実在のおじいさん「アルヴィン・ストレイト」さんが自宅のあるアイオワ州から弟の住むウィスコンシン州まで、古いジョンディアの芝刈りトラクターで自作トレイラーを牽引して州をまたぐ大冒険をした話がニューヨーク・タイムズ紙に掲載され、それがきっかけで映画化の運びとなったそうです。
時速数キロの歩くようなスピードで移動しながら道々キャンプをする様子、途上に出会う若者や同年代の老人たちとの交流を描いたロードムービーです。
アメリカではディズニーの配給だったので「つらい展開にはならないだろうなー」と気楽に見ることができました。
それでは「ストレイト・ストーリー」にどんな小屋が登場するのか見てみましょう・・・。
まずは主人公のアルヴィンと娘のローズの住む家です。
アメリカではスモールハウスの部類に入るのではないでしょうか??
画像では家が切れてしまっていますが、ここに写っているのが屋敷のほとんどだといっていいくらいの大きさです。
そしてこれがアルヴィンが自作したトレイラーです。
中は荷物を入れる他、寝床になっています。
トレーラーから這い出してきた寝起きのアルヴィン。
キャンプは地面に直接焚き火で済ませている場面がほとんどでしたが、途中で知り合った男性の庭に逗留したときにはコールマンのツーバーナーのガステーブルを出していました。(借りたのかも?)
タープも張ってなかなか快適そうです。
(この画像では見えませんが、生木の枝を支柱にしてモスグリーンのタープが張ってあります)

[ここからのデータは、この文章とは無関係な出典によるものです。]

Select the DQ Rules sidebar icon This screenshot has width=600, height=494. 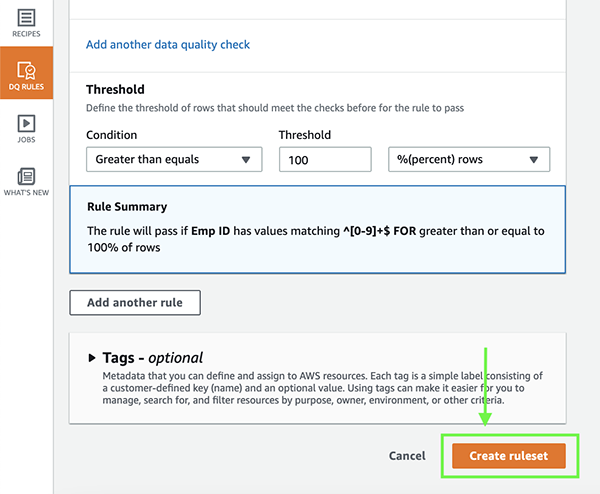coord(26,70)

そしてこれが、アルヴィンの旅の目的地である弟ライルの家。
ライルの家は本気のスモールハウスです。
だいぶ錆び付いた感じになっていますが、ぱりっとしたカントリーハウスよりも好きです。
そういえば映画の途中で気になった建築物がありました。
物語の前半、アルヴィンがトラクターでその建物の前を通り過ぎるだけのほんの数秒のシーンです。
ぱっと見たところ岩なのか何なのかよくわからない奇妙な茶色い塊・・・。
「あれ?シュヴァルの理想宮?」
と一瞬思いましたが、シュヴァルはフランスでこれはアメリカで撮られた映画だから違うなあ、と思い直して調べてみましたら、アイオワ州にあるGrotto of the Redemptionという比較的新しい礼拝堂とのことでした。
「Grotto of the Redemption」はドイツからの移民牧師 Paul Dobberstein によって1912年に建設がはじまり、その後人の手を借りつつ約42年もの歳月をかけて人力で完成させたという大作です。
Dobberstein が採った建設方法は、コンクリートの中に岩や宝石を埋め込んでいくというものでした。
たくさんのめずらしい石や貝や化石、宝石を集めて建てられたこの礼拝堂の装飾部の時価は400万ドルを超えると言われています。
また1930年代にはアメリカでこういった岩屋風の教会を作るのがブームになったというのが興味深いです。
郵便配達人であったシュヴァルの作った石の宮殿は、実際には住まずに地下に家族一同の墓を安置する予定だったとか言いますから、かつての教会では地下に死者を埋葬していたという点では両者は同義と言えるのでしょうか?
こういった「途方もない歳月と労力をかけて、誰かがこつこつと作り上げた途方もない作品」には不思議と惹かれます。